Although much of the world has returned to some sort of normalcy since the pandemic began, nearly half of those who contracted Covid-19 reported symptoms of Long Covid for several months after testing negative for the virus.
Recent research has shown that almost 340,000 people in Ireland are living with Long Covid, and a new study from King’s College London has revealed that there appear to be three different types of the condition.
The first group suffers from neurological symptoms such as fatigue, brain fog and headaches, a second group suffers from chest pain, shortness of breath and other respiratory problems, while a third group experiences a variety of symptoms including muscle pain, palpitations and changes in the skin and hair.
We spoke to people from each category to find out how they deal with it.
“I get weird headaches and sweats”
Margaret McCabe (58) lives in Dublin with her partner and two children aged 14 and 21. She contracted Covid-19 a year and a half ago and says her life hasn’t been the same since, as she still suffers from brain fog, fatigue and headaches.
“I contracted Covid in January 2021 and after spending three weeks in isolation I spent six days in hospital. I was incredibly sick. It’s funny because I wasn’t traveling or meeting anyone as we were trying to socially distance from people because my partner has diabetes, heart failure and asthma so he was classified as high risk. Sure enough, the rest of us got it, but he never did.
“Since I tested negative I’ve had so many issues, the biggest being being completely and completely drained of energy the entire time. It’s really hard because if I was used to getting up, making the bed, having breakfast, cleaning the kitchen or going to work as a volunteer, nowadays I’m down the stairs at the latest and just the washing machine full, I’m completely exhausted.
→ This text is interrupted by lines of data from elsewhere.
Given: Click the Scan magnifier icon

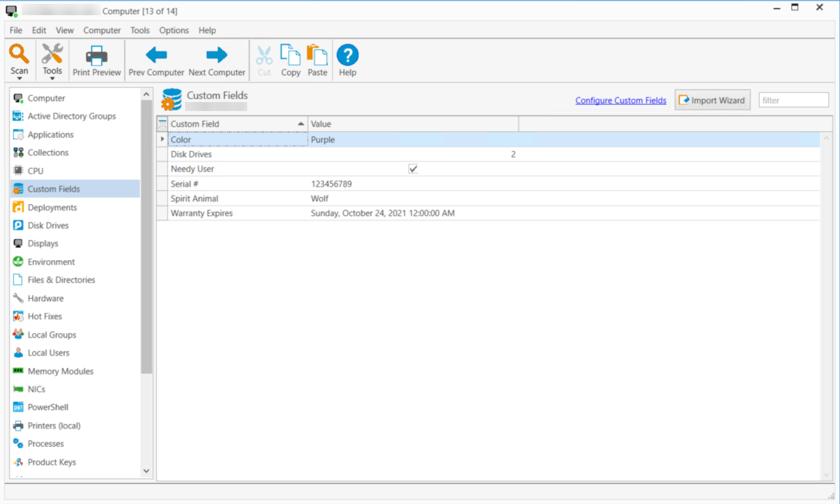Looking at the screenshot, I should point(19,54).
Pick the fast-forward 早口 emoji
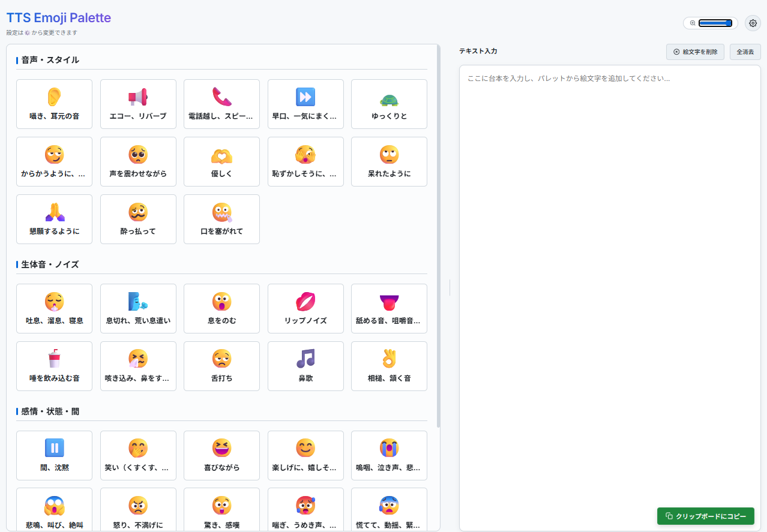This screenshot has width=767, height=532. click(x=305, y=104)
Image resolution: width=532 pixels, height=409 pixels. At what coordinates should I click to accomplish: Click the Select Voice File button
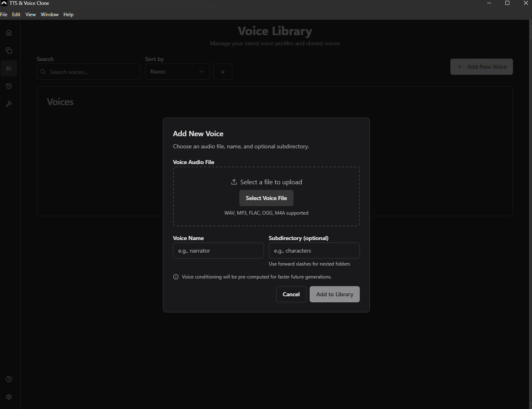coord(266,198)
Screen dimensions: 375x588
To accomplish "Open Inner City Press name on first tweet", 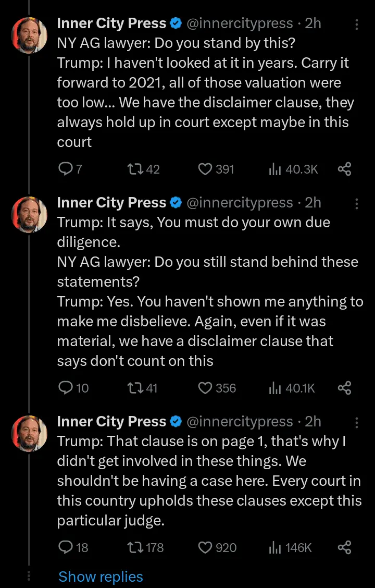I will pos(111,23).
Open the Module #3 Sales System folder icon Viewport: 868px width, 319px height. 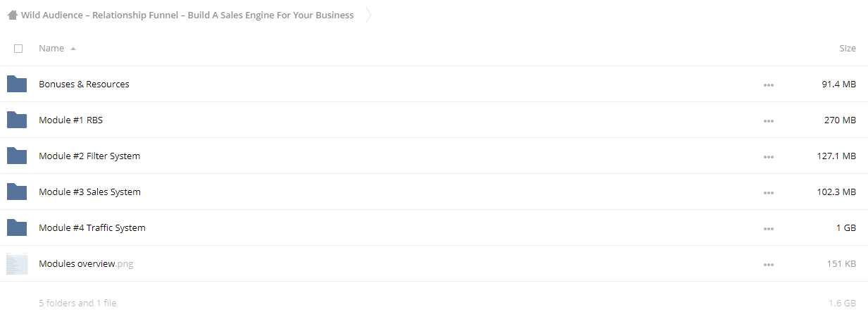(17, 192)
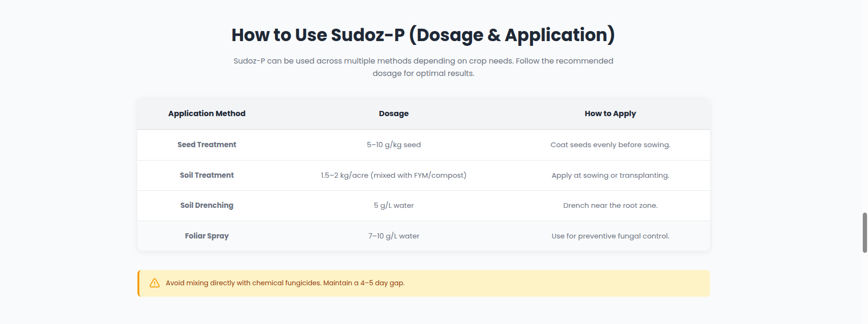The width and height of the screenshot is (868, 324).
Task: Click the chemical fungicides warning message
Action: tap(285, 283)
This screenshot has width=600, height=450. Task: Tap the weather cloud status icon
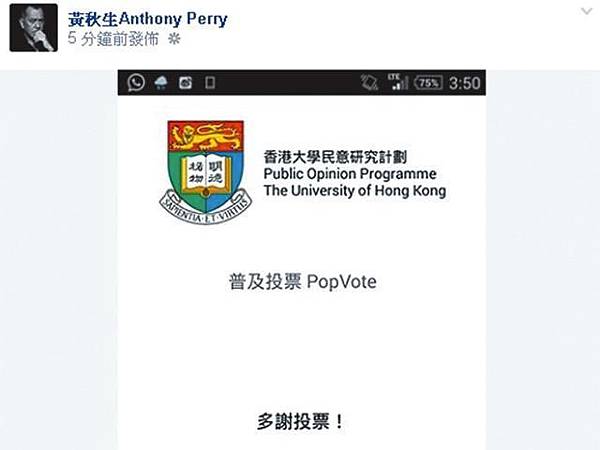[x=161, y=82]
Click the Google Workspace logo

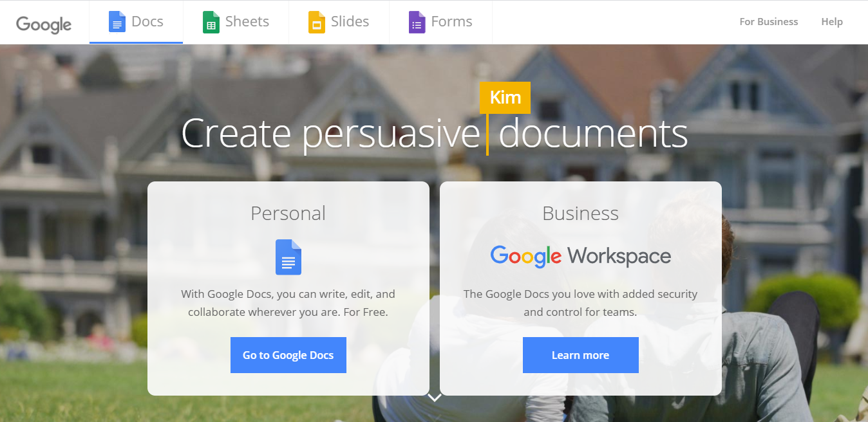tap(580, 256)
“I’ve also been getting really weird headaches in the back of my head which I’ve found out to be nerve related and I’m breaking out in terrible sweats. Take this morning for example – I just washed down a few cups and got an profuse head sweat. My hair was soaked.
“Another thing I have suffered from is brain fog. My family keeps telling me that I keep telling them the same thing, but I don’t remember saying it. Today I first ask someone if I have already told them something, otherwise I repeat myself. My son said that if he didn’t know better, he would be convinced I had Alzheimer’s.
“I visit the Covid clinic at St James’ Hospital every three months but no one seems to know what the outcome will be. I’ve had occupational therapy and physical therapy and everyone is doing their best but it’s very hard not to know. Also, I often get conflicting advice. One doctor told me to just keep going and make an effort, while another doctor told me to do the opposite and said it doesn’t matter if the house is a mess – that I shouldn’t expend all my energy just because it’s me I feel good one morning as it will really wear me out for a few days afterwards.
“It’s the not knowing that makes it so difficult – I asked my own doctor if it was a lifelong condition I would have to live with and he said he didn’t know as even they were only just learning how to move on . Thank goodness he’s being so honest, but it’s hard — I’m only 58 but I have less energy than a lot of people are in their 70s.”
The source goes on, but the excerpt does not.